1Consultant Allergist & Immunologist, Department of Allergy & Immunology, Apollo Gleneagles Hospital, 58 Canal Circular Road, Kolkata, West Bengal 700 054, India
2Department of Paediatric Pulmonology, Vision Care Hospital, Mukundapur, Kolkata West Bengal 700099, India
3Department of Allergy, Immunology and Arthritis, Apollo Hospitals International Ltd., Bhat GIDC, Gandhinagar, Ahmedabad, Gujarat 382428, India
4Dr. Niphadkar’s Asthma and Allergy Health Clinic, Hindu Colony Lane No. 1, Dadar (East), Mumbai 400 014, India
5Department of Pulmonary Medicine, JSS Medical College, JSS University, Mysore, Karnataka 570 004, India
6Department of Medicine, Indraprastha Apollo Hospital, Mathura Road, Jasola Vihar, New Delhi 110076, India
7Clinical Marketing Manager, Phadia/IDD, Thermo Fisher Scientific, Units No. 7, 10 & 11, Splendor Forum, Plot No. 3, Disttrict Centre, Jasola, New Delhi 110025, India

Received 11 July 2013; Accepted 20 August 2013

Academic Editor: Tadamichi Shimizu

Copyright © 2013 Sujoy Khan et al. This is an open access article distributed under the Creative Commons Attribution License, which permits unrestricted use, distribution, and reproduction in any medium, provided the original work is properly cited.

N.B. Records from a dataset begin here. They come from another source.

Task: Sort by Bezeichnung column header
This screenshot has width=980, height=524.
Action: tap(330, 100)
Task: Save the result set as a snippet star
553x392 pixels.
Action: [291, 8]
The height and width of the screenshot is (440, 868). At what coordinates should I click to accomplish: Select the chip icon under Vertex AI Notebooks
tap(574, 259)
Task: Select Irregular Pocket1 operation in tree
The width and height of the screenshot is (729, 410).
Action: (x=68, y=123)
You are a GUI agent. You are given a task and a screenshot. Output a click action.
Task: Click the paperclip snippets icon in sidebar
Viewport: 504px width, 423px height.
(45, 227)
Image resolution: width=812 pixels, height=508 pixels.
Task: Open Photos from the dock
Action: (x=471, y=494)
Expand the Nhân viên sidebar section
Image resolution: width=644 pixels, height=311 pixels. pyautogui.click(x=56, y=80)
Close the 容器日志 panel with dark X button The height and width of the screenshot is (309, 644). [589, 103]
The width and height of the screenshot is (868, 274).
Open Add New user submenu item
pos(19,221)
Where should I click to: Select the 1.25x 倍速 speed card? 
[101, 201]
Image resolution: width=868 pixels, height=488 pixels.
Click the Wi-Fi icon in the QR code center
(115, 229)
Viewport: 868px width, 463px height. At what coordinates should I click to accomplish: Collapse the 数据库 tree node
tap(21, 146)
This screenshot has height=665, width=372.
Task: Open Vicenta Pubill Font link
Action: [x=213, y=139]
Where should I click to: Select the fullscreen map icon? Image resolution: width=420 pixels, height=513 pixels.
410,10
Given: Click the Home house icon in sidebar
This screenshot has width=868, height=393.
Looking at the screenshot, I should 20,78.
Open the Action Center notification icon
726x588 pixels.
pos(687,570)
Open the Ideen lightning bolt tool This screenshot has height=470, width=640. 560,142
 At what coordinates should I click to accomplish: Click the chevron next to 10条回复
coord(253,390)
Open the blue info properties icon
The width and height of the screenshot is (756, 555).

Urticaria is a common condition that occurs in both children and adults. Most cases have no specific allergic trigger and the aetiology of urticaria remains idiopathic and occasionally spontaneous in nature. Inappropriate advice such as avoidance of foods (milk, egg, prawn, and brinjal) is common place in certain sections of India mostly by nonspecialists that should not be routinely recommended. It is important to look for physical urticarias such as pressure urticaria in chronic cases, which may be present either alone or in combination with other causes. Autoimmune causes for chronic urticaria have been found to play an important role in a significant proportion of patients. Long-acting nonsedating antihistamines at higher than the standard doses is safe and effective. Quality of life is affected adversely in patients with chronic symptomatic urticaria and some may require multidisciplinary management.